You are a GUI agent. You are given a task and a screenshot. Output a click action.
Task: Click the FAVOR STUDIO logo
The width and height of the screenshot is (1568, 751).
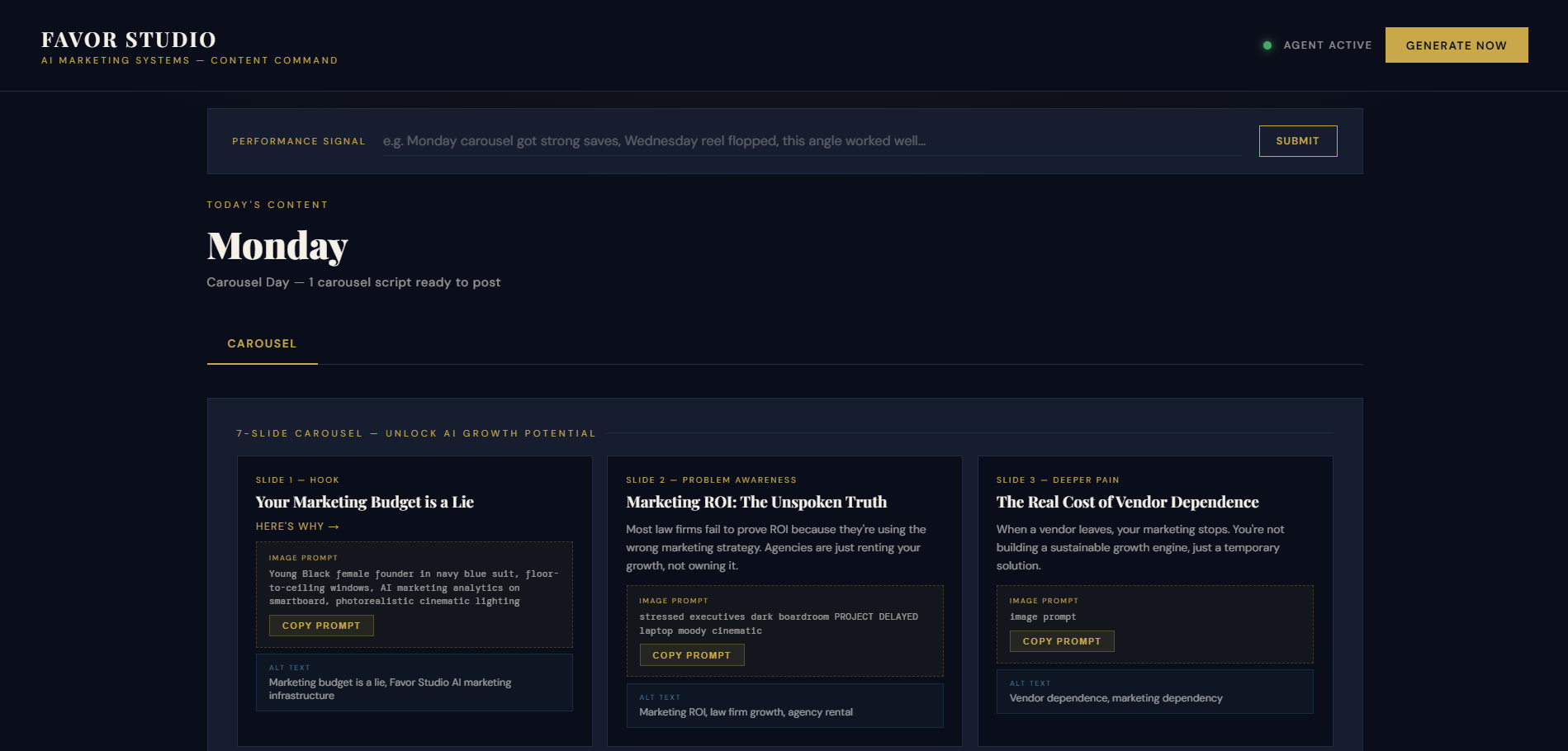128,39
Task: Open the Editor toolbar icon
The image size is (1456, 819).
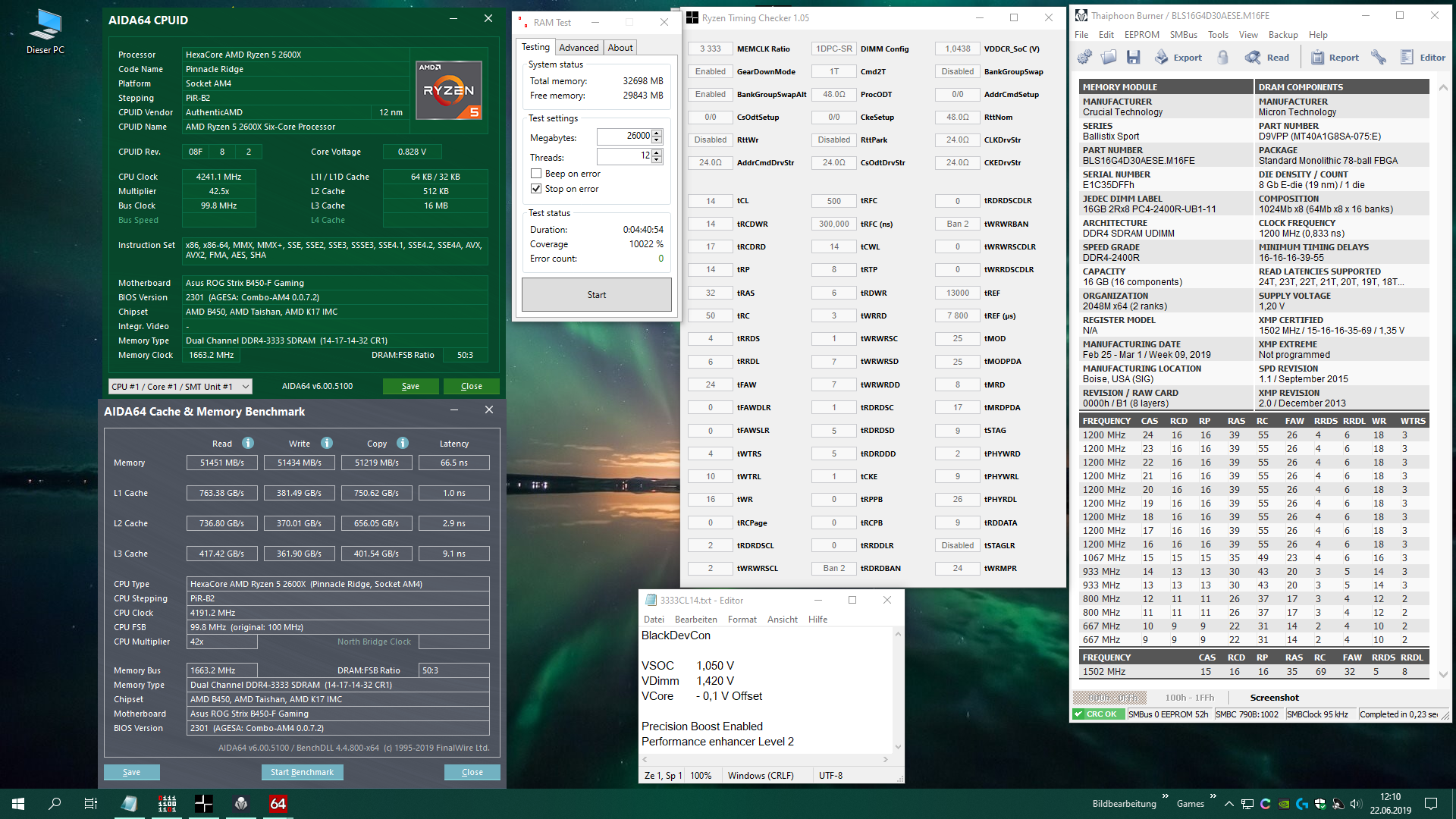Action: point(1407,57)
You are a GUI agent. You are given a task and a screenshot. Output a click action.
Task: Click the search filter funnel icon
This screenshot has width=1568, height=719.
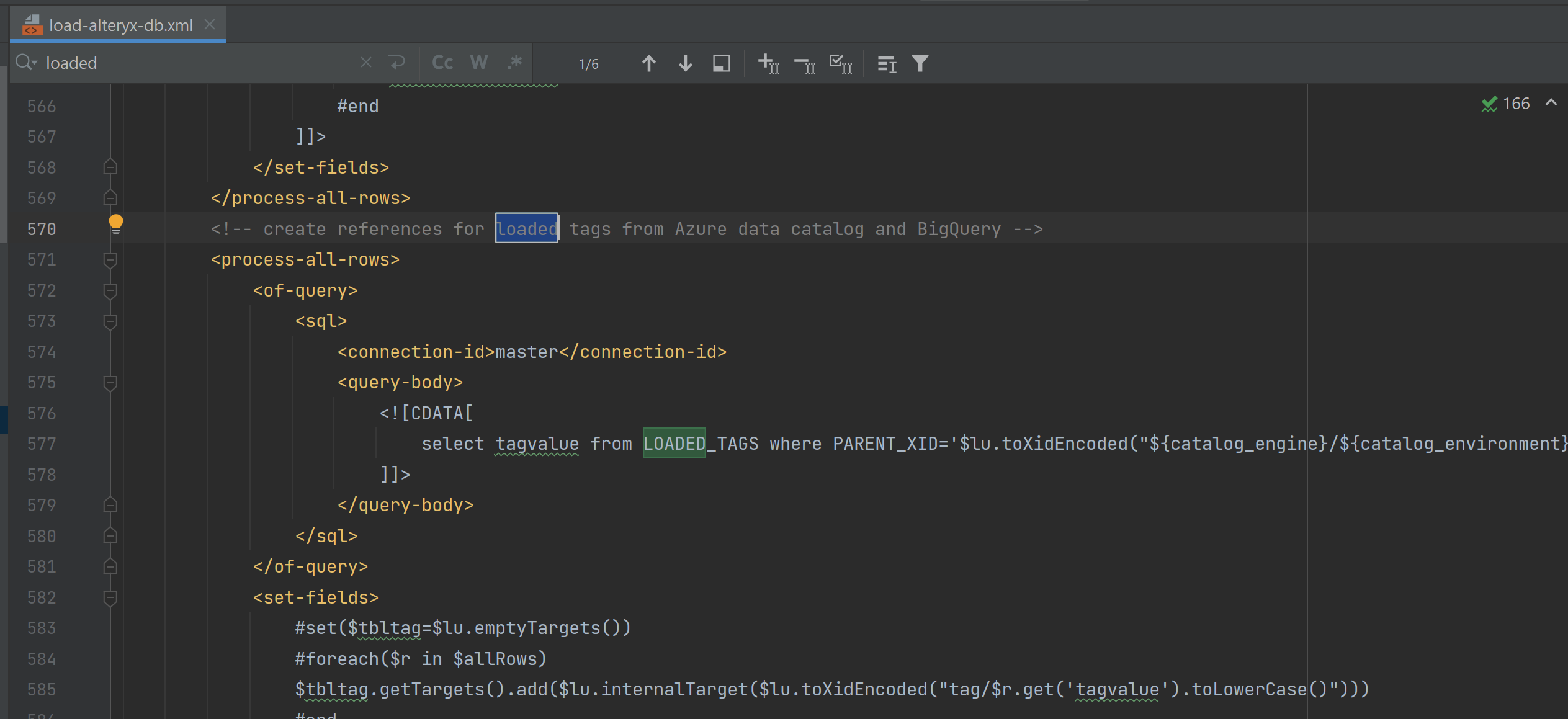(x=920, y=63)
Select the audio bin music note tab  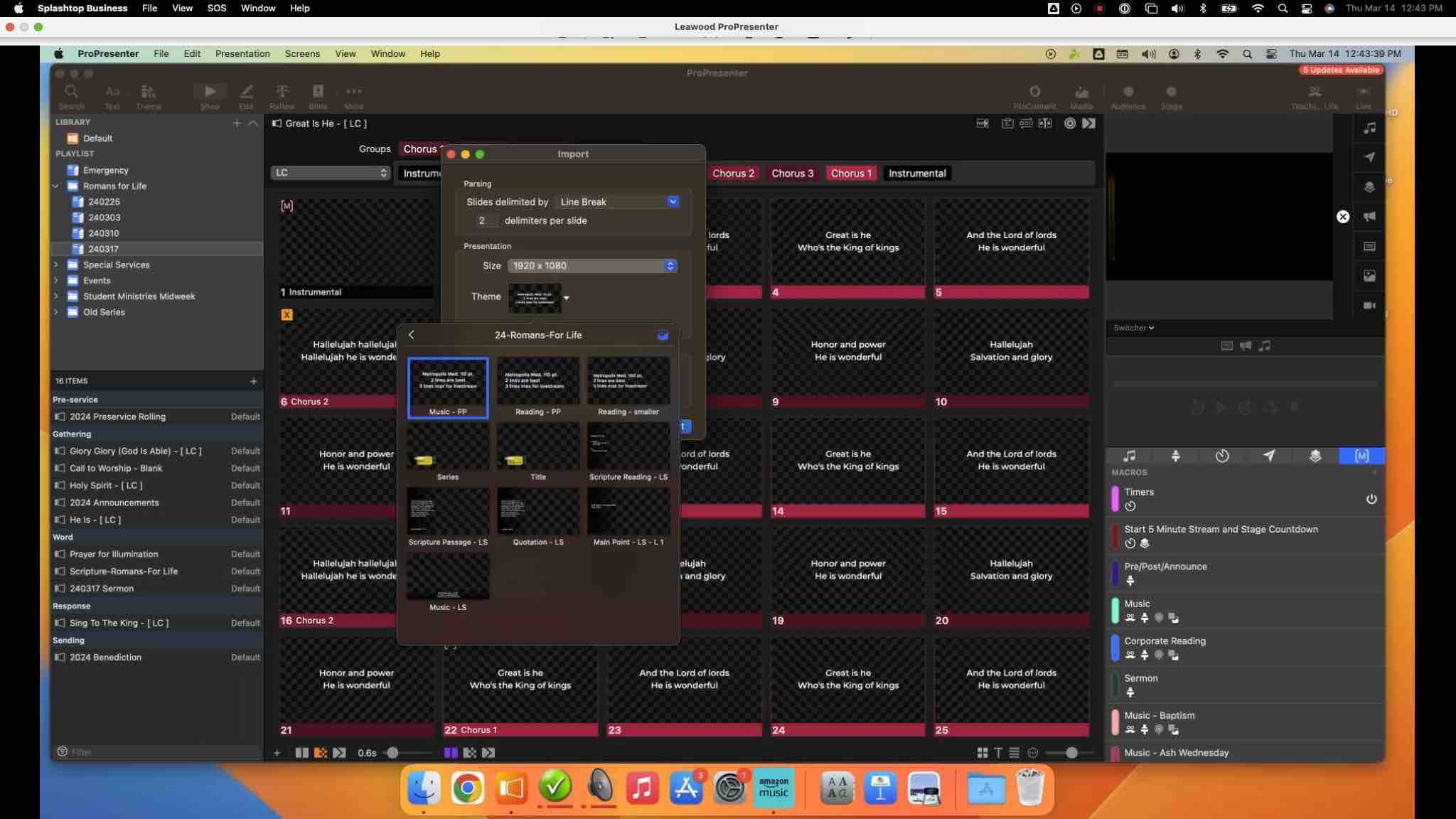[1128, 456]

··········

» INSTRUCTIONS FOR THE TASK
Range to copy from the listing above: the line containing "The width and" down to the line containing "Task: Click the search filter funnel icon", both included. Reproduce it exactly, minus the pictures, and add nothing.

» ANSWER SPACE
The width and height of the screenshot is (1568, 751).
128,39
Task: Open the Editor toolbar icon
The image size is (1456, 819).
Action: point(1407,57)
You are a GUI agent. You are given a task and a screenshot. Output a click action.
Task: Click the search filter funnel icon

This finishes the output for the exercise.